My grandfather, Vincent Jimmy Marzano, was one of nine children born to an Italian immigrant couple. He and my grandmother Emily were childhood sweethearts who met when both families moved to Queens. In the summers, the siblings all went to Coney Island together, and soon Emily’s older sister married my grandfather’s older brother. After the second grade, my grandfather left school to help support his younger siblings by working as a newsboy. He taught himself to read by studying the papers he hawked, calling out their headlines on street corners. That he could read helped him find work as a film cutter. When he and Emily married, my grandfather was working for Paramount Pictures.
He worked nights and my grandmother worked days as a telephone operator, so he took care of my mother and her two older brothers when they came home from school. (Here I think of Ricky looking after June and Joey, and of the neighborhood parents sending their children up to play in his bedroom while they searched.) He was always the fun parent, my mother wrote. He liked to arrange little surprises. He would unwind a roll of toilet paper, hide a dollar bill in it, then roll it up again for one of his unsuspecting children to find. Each night he would cook them dinner (I remember my grandfather’s red sauce bubbling on the stove in the Queens house when I was a child, needling into my nose, making my belly growl), and when evening arrived he would turn off the stove and cover the food, so that it would keep for my grandmother to feed them later. Then he would bundle the children for the walk to the bus stop. So that the children would not complain of the length of the walk, or of the cold in winter, he would hide small toys and candies in his pocket that he doled out along the way: a piece of Chiclets gum for my uncle from a two-cent pack he’d bought at the subway station; the wooden spool from a skein of thread that he’d had the shoemaker hammer four nails into, so my mother could knit on it. At the bus station, he would hand the children off to my grandmother and continue on to the night shift at Paramount. There he’d spend hours wearing jeweler’s glasses, hunched over strips of film. I can see him as he presses his blade to the images: the way he touches his tongue to his lips in concentration, the bushy eyebrows I remember so well furrowing. My grandfather is a surgeon of stories. He splices them together to make something new.
And no, to the obvious question, no, my mother wrote—though I hadn’t dared to ask her directly. She had no memory of his ever having abused her or her brothers.
Five e-mails came. Then, as suddenly as they began, the e-mails stopped.

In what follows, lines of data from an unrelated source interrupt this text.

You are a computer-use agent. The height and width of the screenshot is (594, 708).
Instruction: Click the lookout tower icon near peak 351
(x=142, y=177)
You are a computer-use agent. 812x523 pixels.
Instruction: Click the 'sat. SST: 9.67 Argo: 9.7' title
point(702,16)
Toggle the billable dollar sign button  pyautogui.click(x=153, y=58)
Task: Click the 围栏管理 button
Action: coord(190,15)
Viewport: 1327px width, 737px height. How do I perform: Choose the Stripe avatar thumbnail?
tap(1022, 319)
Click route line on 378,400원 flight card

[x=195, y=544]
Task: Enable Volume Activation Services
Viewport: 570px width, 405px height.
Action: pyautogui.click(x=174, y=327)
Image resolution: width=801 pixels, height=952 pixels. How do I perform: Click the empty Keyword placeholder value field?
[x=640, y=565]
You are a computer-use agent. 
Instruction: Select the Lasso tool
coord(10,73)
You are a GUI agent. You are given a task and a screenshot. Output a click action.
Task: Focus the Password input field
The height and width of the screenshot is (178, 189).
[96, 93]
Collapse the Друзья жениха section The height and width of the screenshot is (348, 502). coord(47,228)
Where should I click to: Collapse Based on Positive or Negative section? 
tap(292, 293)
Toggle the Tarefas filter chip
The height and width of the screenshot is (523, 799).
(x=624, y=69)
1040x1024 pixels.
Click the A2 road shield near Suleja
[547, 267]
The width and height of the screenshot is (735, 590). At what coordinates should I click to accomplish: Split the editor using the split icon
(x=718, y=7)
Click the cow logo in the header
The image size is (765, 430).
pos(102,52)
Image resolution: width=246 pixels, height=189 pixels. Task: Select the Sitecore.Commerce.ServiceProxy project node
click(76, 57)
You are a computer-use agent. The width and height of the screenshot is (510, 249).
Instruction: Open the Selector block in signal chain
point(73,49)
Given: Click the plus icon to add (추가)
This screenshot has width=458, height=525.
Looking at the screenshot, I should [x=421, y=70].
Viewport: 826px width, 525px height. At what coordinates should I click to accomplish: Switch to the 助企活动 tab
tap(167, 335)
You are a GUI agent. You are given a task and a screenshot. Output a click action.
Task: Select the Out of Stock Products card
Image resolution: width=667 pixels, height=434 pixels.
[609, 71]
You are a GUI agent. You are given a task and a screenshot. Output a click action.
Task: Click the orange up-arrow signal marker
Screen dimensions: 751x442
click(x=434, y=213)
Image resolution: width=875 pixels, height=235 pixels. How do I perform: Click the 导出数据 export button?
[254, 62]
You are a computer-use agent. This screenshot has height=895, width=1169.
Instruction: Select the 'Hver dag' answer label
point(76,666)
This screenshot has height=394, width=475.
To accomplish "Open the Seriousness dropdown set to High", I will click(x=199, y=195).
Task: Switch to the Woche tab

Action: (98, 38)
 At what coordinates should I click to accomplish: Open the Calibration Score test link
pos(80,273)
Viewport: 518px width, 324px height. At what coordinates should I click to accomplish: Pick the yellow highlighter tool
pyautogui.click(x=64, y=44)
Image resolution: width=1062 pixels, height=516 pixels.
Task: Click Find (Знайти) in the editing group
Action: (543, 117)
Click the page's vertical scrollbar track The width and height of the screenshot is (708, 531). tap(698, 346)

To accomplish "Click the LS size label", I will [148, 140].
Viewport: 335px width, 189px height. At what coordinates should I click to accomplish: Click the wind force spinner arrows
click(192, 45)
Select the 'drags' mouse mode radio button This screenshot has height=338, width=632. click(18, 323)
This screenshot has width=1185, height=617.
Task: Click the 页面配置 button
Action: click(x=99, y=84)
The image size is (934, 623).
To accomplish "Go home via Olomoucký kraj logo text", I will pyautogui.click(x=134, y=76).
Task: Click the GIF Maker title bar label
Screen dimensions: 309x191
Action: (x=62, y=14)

That’s all. That’s all I have. Only those e-mails, my memories like a filmstrip burned black at the center, and her silence. No archive from a trial I can search, no thousands of pages to pore over, and no answers. Because in addition to whatever else is true about my grandfather, there is also this: He got away with it.
*
The walls in the prison visiting room where Lorilei meets with Ricky must be gray paint—nothing that would show dirt as easily as white—over large bricks and shine-rimmed with the faint stink of bleach. I see an old soda machine sitting in the far corner, its light emitting a barely audible hum. The chairs are plastic molded primary colors, red and blue and yellow, somebody’s idea of cheer but a little too small. She comes in the morning, but inside the room’s cast of gray it could as easily be night. The guard shows her to a small round table where she sits and folds her hands in her lap, so she can’t fidget too much. The door in the corner has a small rectangle of glass. Every few minutes she glances up at it, checking. The next time she tries to make herself wait longer. But then she checks again.
She recognizes the back of his head first. Brush-bristled hair cut short, the orange rim of a jumpsuit at his neck. It should just look like the back of any prisoner’s head, she shouldn’t be able to recognize him, but she does.
He turns, and yes, it’s him. Those eyes. The thick glasses. The door opens and he shuffles through it without looking at her. He puts his hands out and the guard unlocks his cuffs.